I admit it's probably a bit strong putting it on tv but it's no worse than some of the candid camera jokes just drawn out a bit longer.

That Astrid has got mileage written all over her I bet she goes the whole way in believing.

My only concern is will they be able to cope with the ridicule when they get out.


----------



## MarkF (Jul 5, 2003)

pg tips said:


> My only concern is will they be able to cope with the ridicule when they get out.
> 
> 
> 
> ...


That is what concerns me PG, they are very stupid and very gullible and have been specifically chosen because of that, and now everybody knows









They are not pulling a clever illusion with a bunch of educated (or at least normally intelligent) people, now that would be worth me tuning in for.







IMO the programme is taking the piss out of these unfortunate individuals and it's not clever.

What was that 70's film about a faked moon landing? I liked that.


----------



## Mothman (Oct 11, 2005)

'Capricorn One'?

Richard


----------



## pg tips (May 16, 2003)

faked moon landing wasn't that in '69?


----------



## MarkF (Jul 5, 2003)

Mothman said:


> 'Capricorn One'?
> 
> Richard
> 
> ...


That's it Richard, a very good silly film


----------



## mach 0.0013137 (Jan 10, 2005)

pg tips said:


> faked moon landing wasn't that in '69?
> 
> 
> 
> ...


Paul























Re Space Cadets, they really must be missing a few marbles if they think it`s real, I can`t decide whether to laugh or feel sorry for them


----------



## pg tips (May 16, 2003)

last night was soooo funny but my mummy always told me to laugh with people not at them but they must be so dim??? they don't even know the order of the planets!

I suppose tourists don't need to know anything about what they are going to see, so that bit can work, the physical training looks like it could be fun! I pity the 3 actors they knew what they were getting into I don't think they are so keen now!

The explination that weightlessness won't happen because 124 miles above the earth isn't far enough away from gravity was priceless!

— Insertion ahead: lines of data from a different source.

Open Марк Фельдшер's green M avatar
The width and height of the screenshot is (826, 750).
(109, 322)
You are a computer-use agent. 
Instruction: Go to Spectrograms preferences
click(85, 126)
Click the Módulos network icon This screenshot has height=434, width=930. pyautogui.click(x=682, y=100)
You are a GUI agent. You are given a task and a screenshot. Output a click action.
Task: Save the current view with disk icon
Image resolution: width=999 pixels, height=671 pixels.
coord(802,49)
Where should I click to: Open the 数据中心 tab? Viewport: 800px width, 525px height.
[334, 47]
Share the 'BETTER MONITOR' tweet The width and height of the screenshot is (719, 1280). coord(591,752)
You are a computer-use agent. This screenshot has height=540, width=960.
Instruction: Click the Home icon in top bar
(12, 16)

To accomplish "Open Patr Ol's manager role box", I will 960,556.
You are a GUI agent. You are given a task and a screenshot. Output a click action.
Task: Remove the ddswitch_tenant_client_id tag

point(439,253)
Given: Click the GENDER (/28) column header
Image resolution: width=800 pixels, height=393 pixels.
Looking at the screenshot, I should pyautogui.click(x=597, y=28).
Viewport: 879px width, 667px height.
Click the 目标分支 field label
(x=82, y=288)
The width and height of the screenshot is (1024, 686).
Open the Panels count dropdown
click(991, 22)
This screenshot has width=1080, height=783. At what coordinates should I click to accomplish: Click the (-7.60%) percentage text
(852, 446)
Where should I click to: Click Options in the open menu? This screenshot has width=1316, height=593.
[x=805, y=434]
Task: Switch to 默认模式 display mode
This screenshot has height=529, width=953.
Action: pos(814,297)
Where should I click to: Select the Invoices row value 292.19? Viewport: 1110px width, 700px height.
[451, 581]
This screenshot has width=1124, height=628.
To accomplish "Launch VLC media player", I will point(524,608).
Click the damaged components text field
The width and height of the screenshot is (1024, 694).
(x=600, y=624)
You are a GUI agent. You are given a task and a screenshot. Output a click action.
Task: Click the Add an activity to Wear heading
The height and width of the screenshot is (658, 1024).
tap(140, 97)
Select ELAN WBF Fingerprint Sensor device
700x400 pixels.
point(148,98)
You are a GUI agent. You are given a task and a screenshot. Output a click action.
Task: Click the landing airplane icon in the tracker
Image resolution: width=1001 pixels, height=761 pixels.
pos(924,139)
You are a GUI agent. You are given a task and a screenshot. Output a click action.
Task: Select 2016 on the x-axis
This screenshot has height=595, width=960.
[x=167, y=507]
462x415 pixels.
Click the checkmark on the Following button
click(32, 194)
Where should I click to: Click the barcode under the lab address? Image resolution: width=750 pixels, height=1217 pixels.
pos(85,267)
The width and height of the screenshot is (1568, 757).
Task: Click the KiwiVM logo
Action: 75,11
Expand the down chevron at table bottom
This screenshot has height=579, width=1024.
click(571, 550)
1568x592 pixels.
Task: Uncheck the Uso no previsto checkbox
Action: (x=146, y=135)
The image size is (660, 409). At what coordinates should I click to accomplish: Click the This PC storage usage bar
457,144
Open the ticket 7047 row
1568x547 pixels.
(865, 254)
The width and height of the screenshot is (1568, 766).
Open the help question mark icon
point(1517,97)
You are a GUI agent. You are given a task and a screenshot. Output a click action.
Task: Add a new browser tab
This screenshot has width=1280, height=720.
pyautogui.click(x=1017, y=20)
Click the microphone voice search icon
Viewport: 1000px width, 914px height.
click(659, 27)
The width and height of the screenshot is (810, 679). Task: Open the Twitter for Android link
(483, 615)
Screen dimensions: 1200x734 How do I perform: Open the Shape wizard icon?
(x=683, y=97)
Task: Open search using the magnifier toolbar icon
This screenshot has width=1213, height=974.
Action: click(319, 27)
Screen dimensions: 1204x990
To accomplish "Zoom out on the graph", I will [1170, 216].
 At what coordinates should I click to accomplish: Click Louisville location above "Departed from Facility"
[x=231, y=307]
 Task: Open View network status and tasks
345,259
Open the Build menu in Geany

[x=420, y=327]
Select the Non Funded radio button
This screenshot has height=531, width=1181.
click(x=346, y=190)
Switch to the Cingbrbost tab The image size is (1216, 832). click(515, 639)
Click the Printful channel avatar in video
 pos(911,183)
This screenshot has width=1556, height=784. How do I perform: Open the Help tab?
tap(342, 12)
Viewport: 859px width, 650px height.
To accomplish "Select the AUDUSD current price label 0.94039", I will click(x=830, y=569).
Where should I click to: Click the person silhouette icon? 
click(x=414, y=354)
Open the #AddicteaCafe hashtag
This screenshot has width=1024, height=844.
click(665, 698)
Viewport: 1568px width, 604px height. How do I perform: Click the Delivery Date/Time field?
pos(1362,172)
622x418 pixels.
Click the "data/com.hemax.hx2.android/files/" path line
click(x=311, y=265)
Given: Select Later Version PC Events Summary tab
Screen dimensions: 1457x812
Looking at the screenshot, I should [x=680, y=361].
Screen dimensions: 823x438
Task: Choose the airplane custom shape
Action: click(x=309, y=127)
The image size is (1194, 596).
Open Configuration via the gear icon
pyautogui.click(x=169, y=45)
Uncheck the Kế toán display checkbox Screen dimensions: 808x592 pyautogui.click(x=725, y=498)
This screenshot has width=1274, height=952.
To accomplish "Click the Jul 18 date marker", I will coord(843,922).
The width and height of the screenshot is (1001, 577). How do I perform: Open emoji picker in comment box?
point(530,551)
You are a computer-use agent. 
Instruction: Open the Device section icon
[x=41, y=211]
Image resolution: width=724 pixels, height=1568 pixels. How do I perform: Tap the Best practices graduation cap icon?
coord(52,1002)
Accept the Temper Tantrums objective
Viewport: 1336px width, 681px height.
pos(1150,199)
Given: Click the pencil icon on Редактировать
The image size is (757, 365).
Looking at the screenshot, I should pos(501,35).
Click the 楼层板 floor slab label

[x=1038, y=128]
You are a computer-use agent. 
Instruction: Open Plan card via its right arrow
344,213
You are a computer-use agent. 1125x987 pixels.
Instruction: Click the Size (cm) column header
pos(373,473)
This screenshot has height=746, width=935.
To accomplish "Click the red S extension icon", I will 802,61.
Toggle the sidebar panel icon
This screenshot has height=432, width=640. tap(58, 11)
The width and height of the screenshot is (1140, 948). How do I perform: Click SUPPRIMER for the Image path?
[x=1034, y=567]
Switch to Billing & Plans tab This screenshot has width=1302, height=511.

Glad to see they didn't rely on sterotypical RAF officer characitures!









Chocks away ginger.


----------



## dapper (Jun 18, 2004)

I wonder if it's a double hoax & they are _all_ actors


----------



## PhilM (Nov 5, 2004)

dapper said:


> I wonder if it's a double hoax & they are _all_ actors
> 
> 
> 
> ...


Now that would make it very interesting









However i'm still with the rest that think they are pretty short up top


----------



## dapper (Jun 18, 2004)

PhilM said:


> dapper said:
> 
> 
> > I wonder if it's a double hoax & they are _all_ actorsÂ
> ...


It would also make it 'the biggest prank in television history' as C4 put it.

Anyone remember the 'spaghetti trees' hoax?


----------